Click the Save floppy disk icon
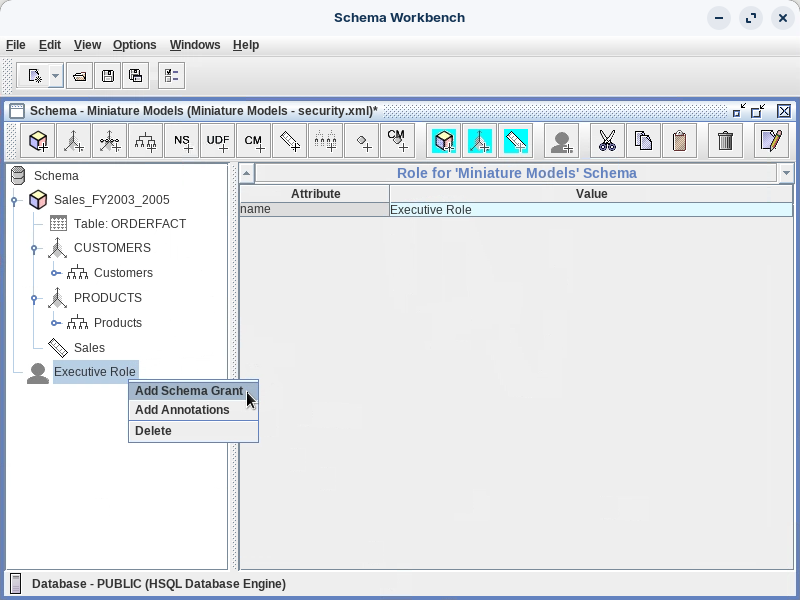This screenshot has height=600, width=800. point(108,76)
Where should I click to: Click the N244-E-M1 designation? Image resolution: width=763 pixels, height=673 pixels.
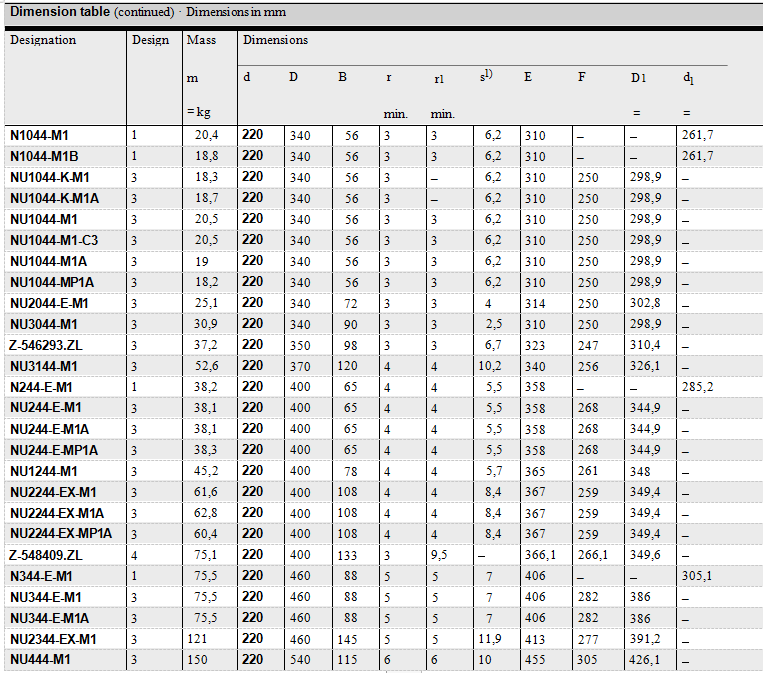pos(41,387)
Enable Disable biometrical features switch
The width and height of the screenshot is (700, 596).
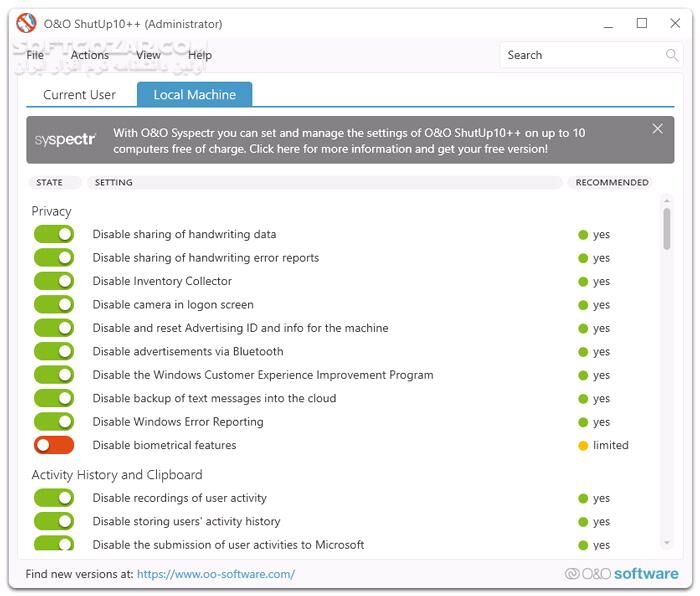pyautogui.click(x=54, y=445)
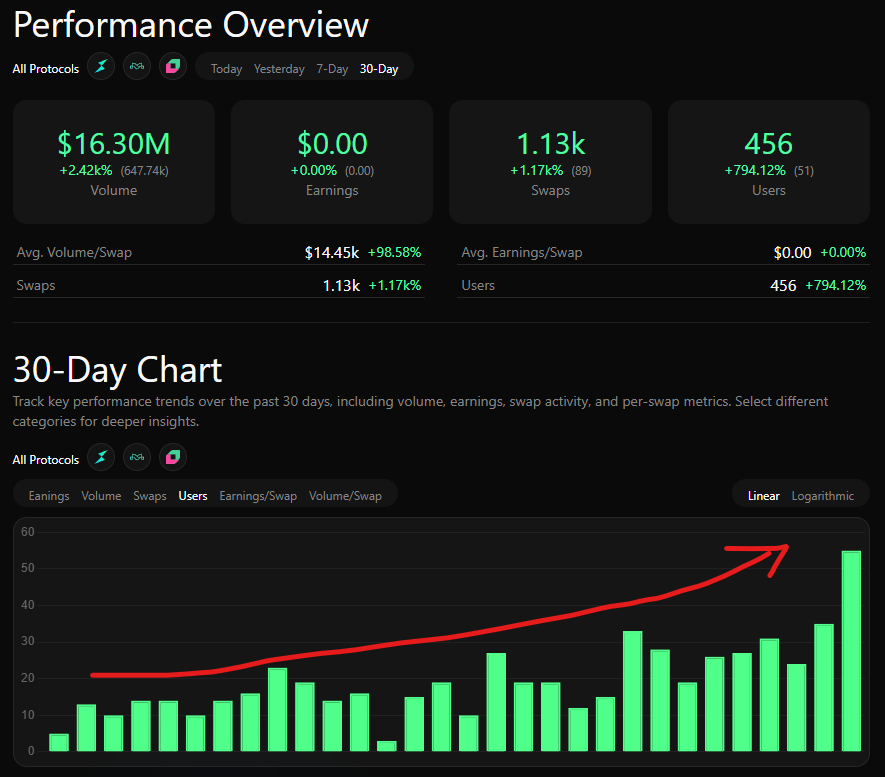Screen dimensions: 885x777
Task: Filter 30-Day Chart by THORChain lightning icon
Action: [101, 458]
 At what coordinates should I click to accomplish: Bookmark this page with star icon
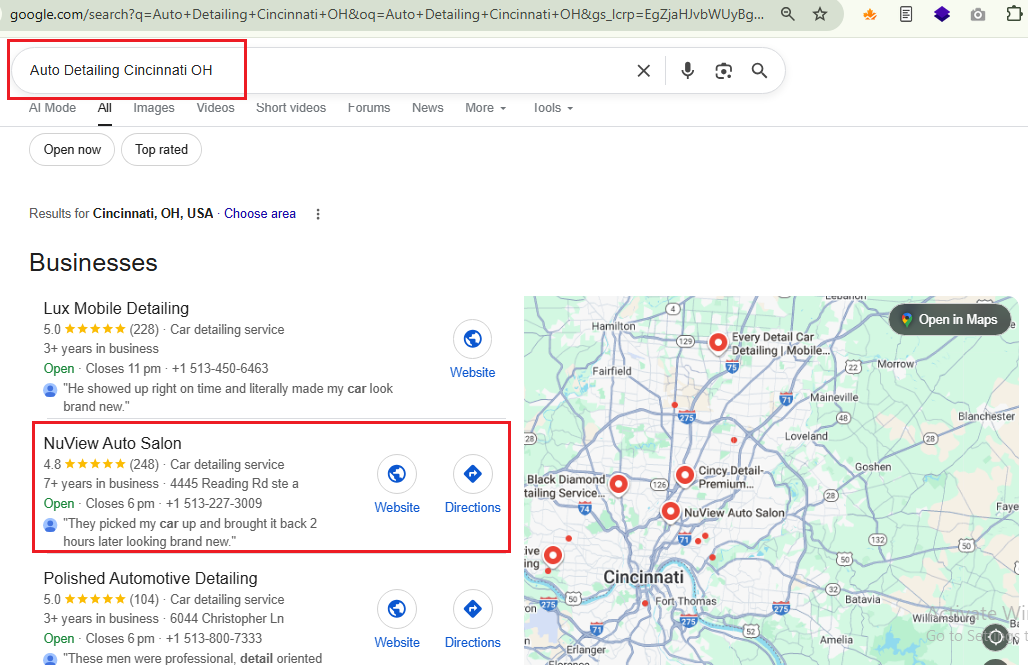820,14
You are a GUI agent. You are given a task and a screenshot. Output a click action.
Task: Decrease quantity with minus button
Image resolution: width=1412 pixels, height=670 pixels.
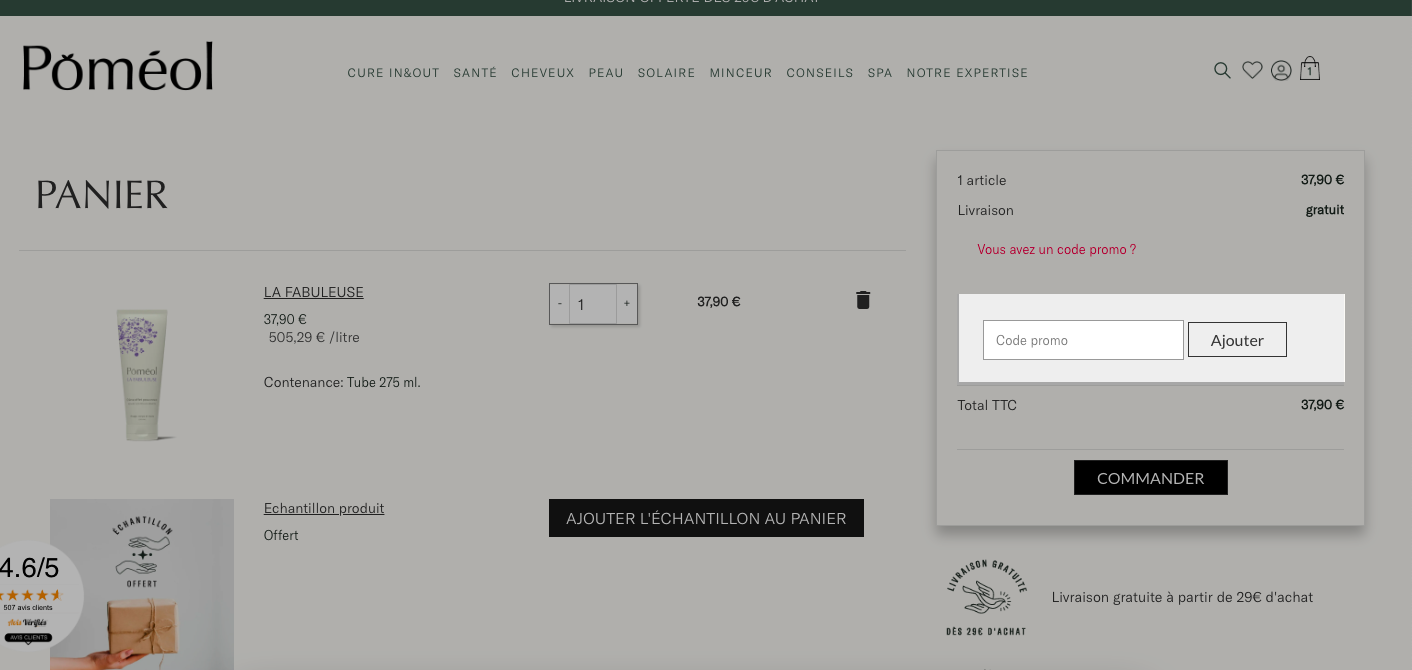560,304
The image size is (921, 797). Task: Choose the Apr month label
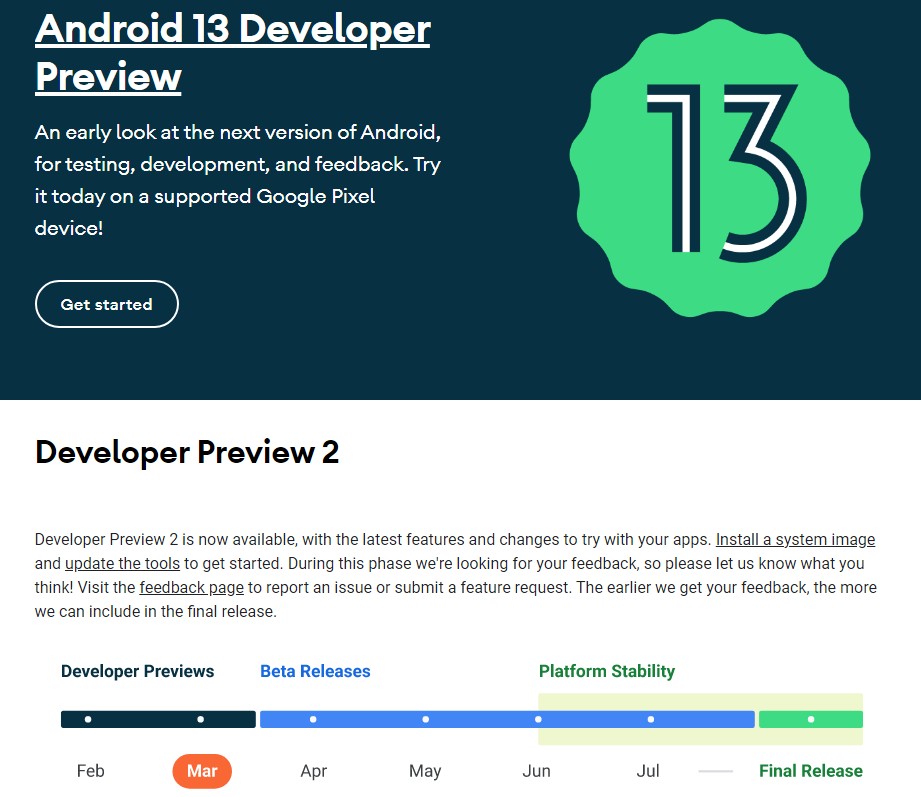coord(314,771)
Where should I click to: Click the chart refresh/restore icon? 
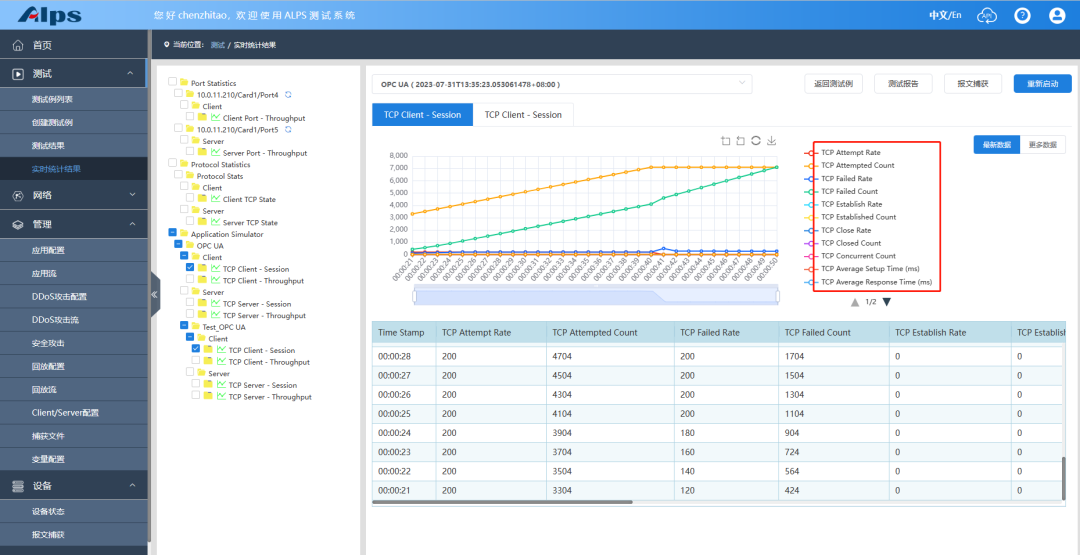click(756, 141)
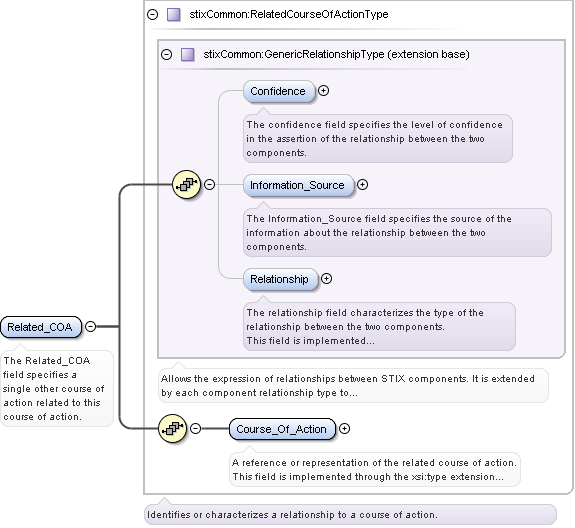Expand the Information_Source element
Viewport: 575px width, 528px height.
click(362, 184)
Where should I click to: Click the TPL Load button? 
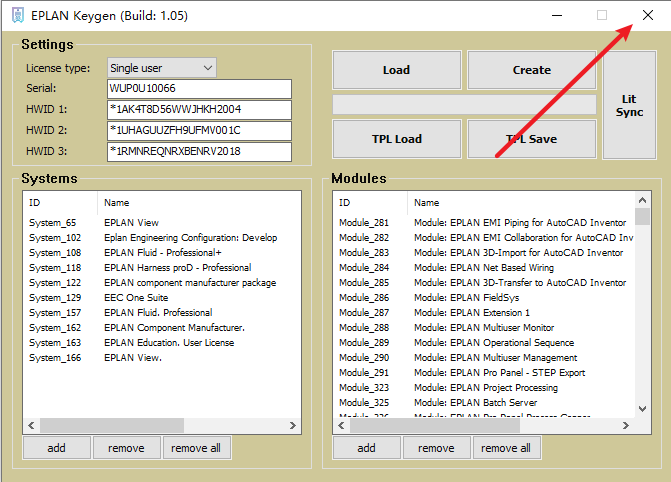click(x=396, y=139)
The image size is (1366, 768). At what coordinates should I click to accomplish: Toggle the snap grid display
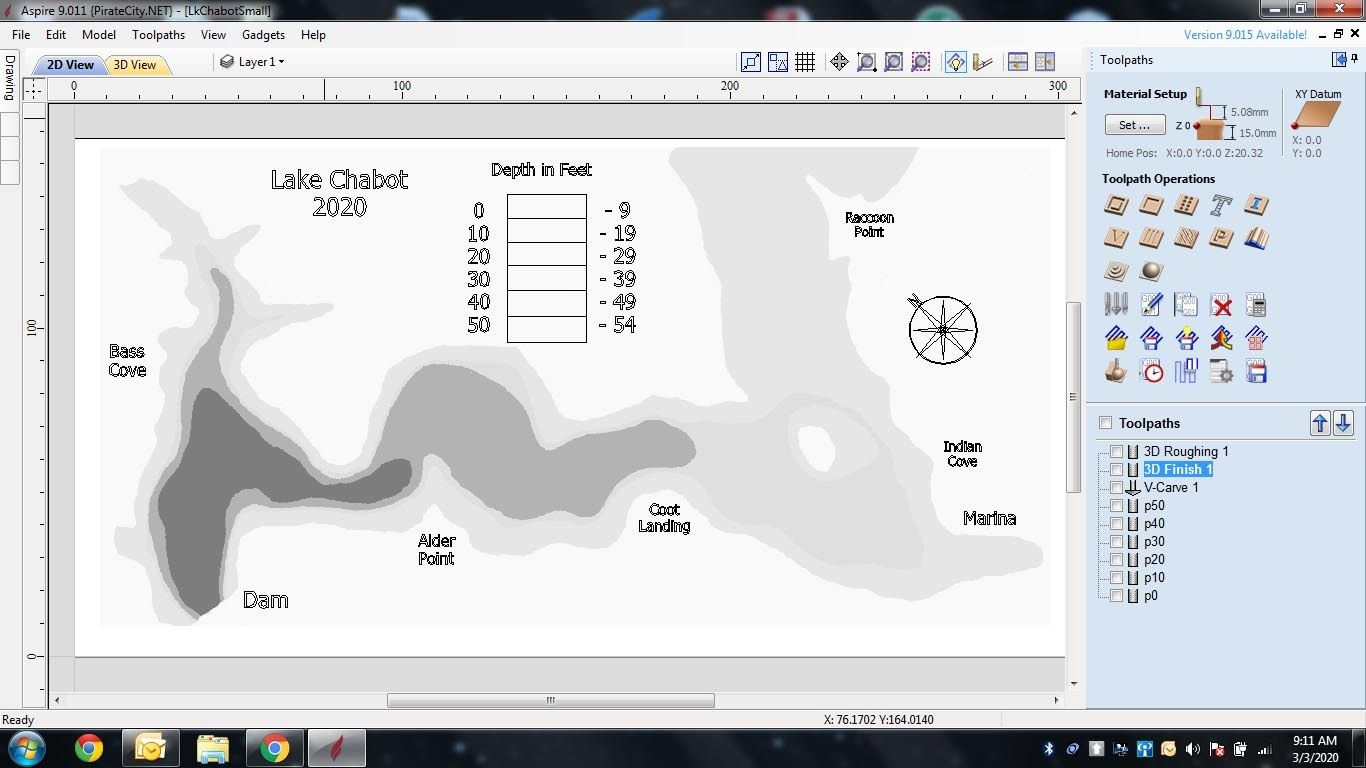click(x=806, y=61)
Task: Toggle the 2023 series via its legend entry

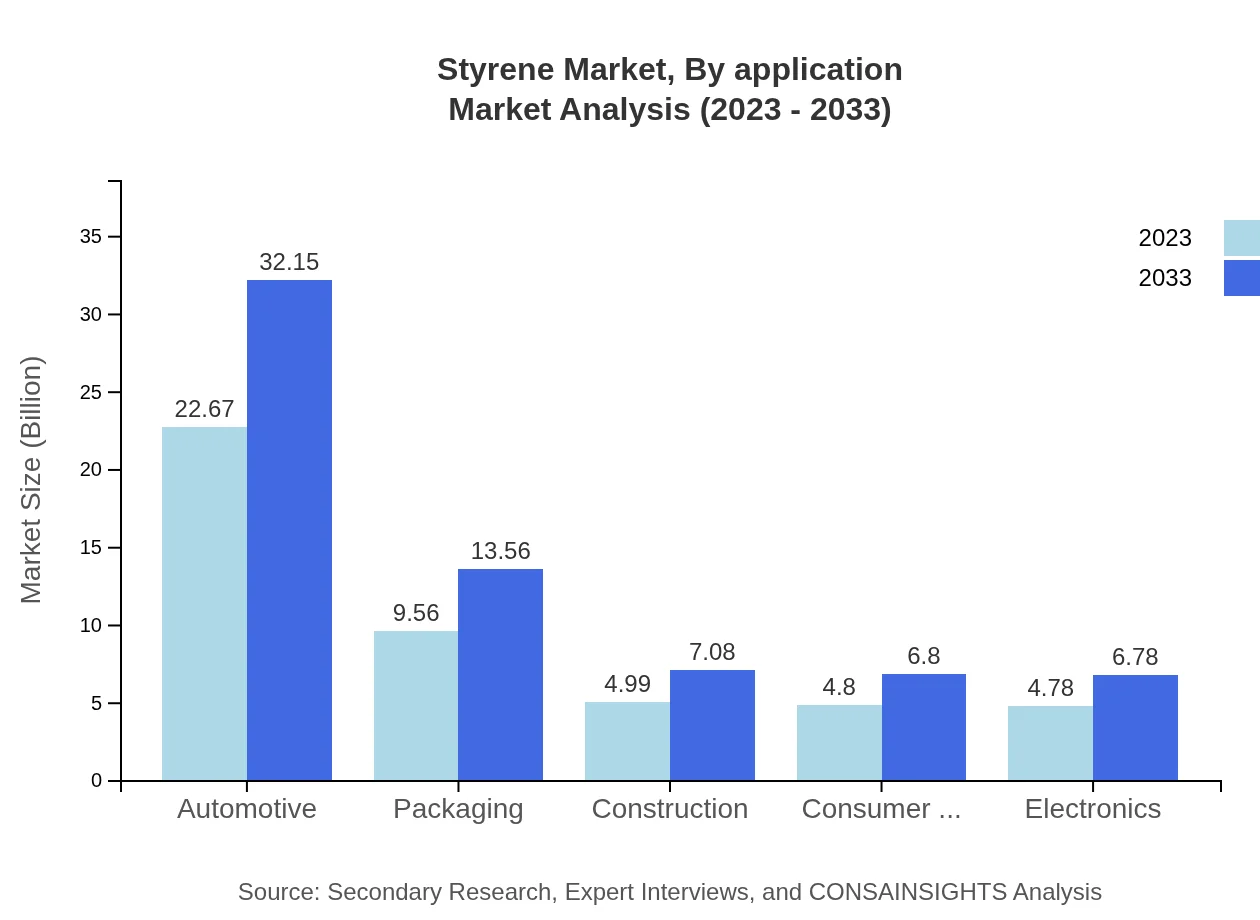Action: 1166,238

################

- _Task description_
Could you reproduce the records above exactly, leaving out every picture?

- _Reply_
Click the Save floppy disk icon
This screenshot has height=600, width=800. point(108,76)
Where should I click to: Click the N244-E-M1 designation? Image resolution: width=763 pixels, height=673 pixels.
pos(41,387)
Enable Disable biometrical features switch
The width and height of the screenshot is (700, 596).
pyautogui.click(x=54, y=445)
Screen dimensions: 885x777
Task: Filter 30-Day Chart by THORChain lightning icon
Action: [101, 458]
 At what coordinates should I click to accomplish: Bookmark this page with star icon
820,14
You are a GUI agent. You are given a task and a screenshot. Output a click action.
Task: Decrease quantity with minus button
Image resolution: width=1412 pixels, height=670 pixels.
560,304
The image size is (921, 797). Task: Choose the Apr month label
coord(314,771)
Where should I click to: Click the chart refresh/restore icon? 
click(756, 141)
Expand the Information_Source element
Viewport: 575px width, 528px height.
click(362, 184)
Where should I click to: Click the TPL Load button? 
click(x=396, y=139)
The image size is (1366, 768). At what coordinates should I click to accomplish: Toggle the snap grid display
click(x=806, y=61)
Task: Toggle the 2023 series via its legend entry

Action: 1166,238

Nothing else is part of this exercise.